Try it
Pictures must not appear in the copy. Set down exactly the line with "Task: Close the Configuration dialog window" and each line after it through the end of the data below.

(Stored data entries)
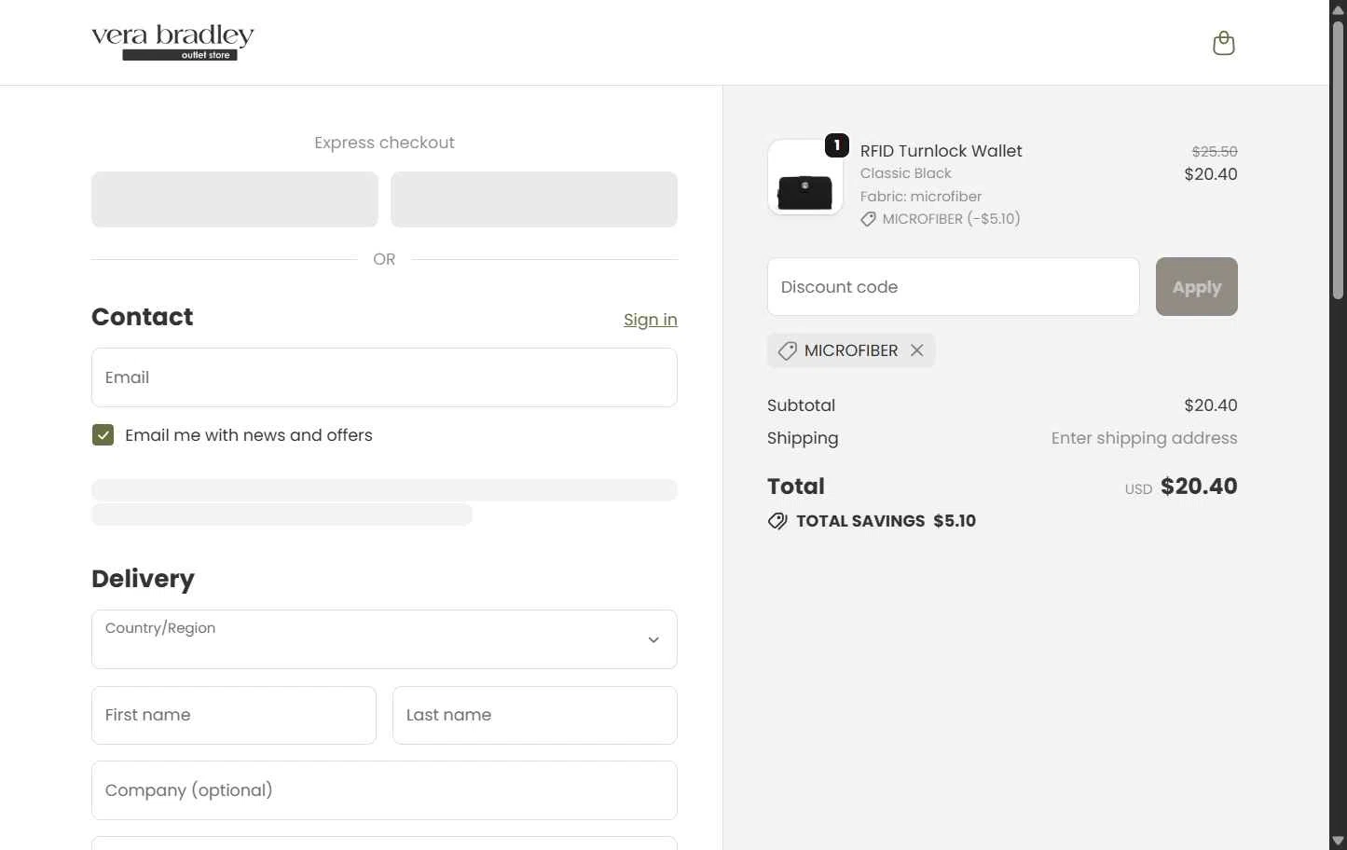Open the Country/Region dropdown
The height and width of the screenshot is (850, 1347).
(x=384, y=639)
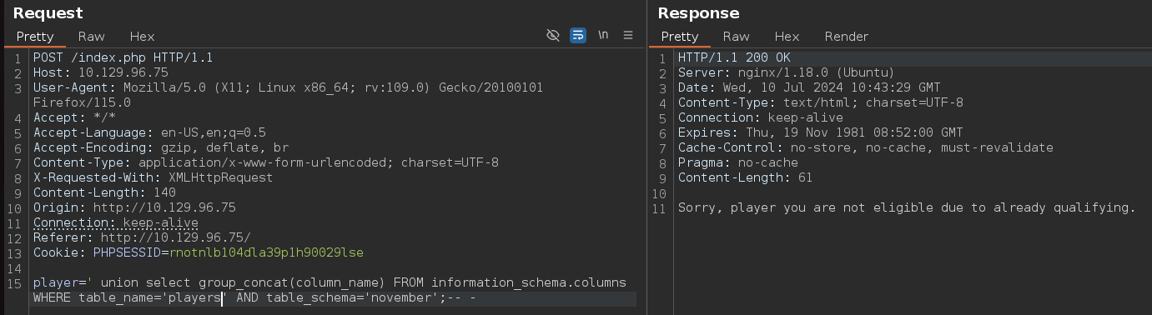The width and height of the screenshot is (1152, 315).
Task: Open the Request panel hamburger menu
Action: [628, 35]
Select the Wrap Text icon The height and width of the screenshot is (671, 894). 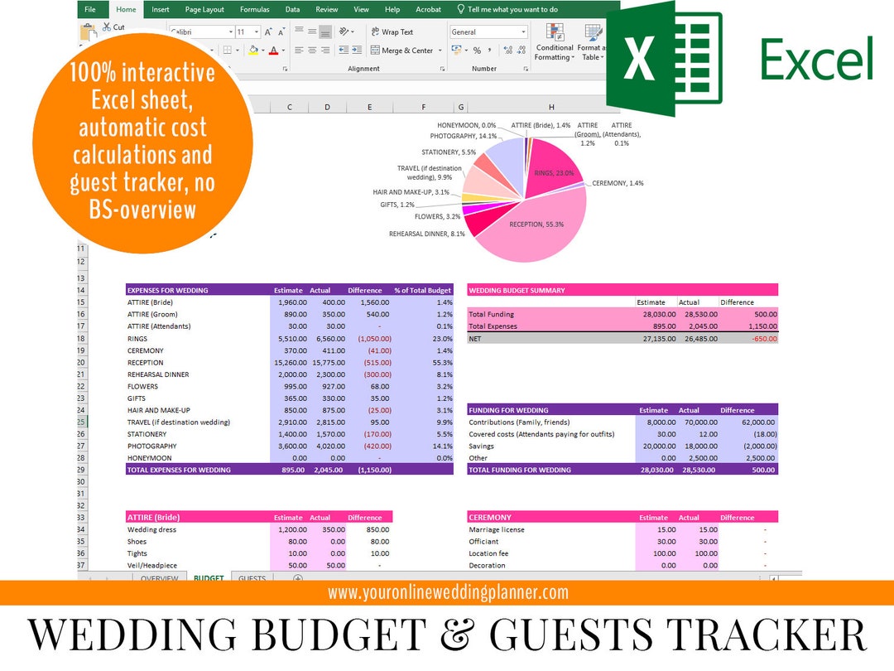(x=375, y=31)
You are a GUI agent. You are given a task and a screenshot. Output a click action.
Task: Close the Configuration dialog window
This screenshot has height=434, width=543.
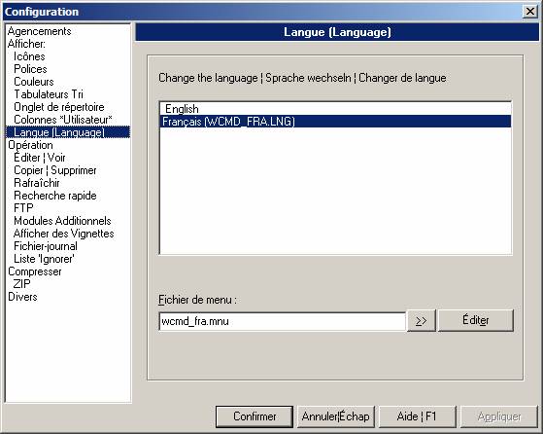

Your response
Task: Close the Configuration dialog window
This screenshot has height=434, width=543.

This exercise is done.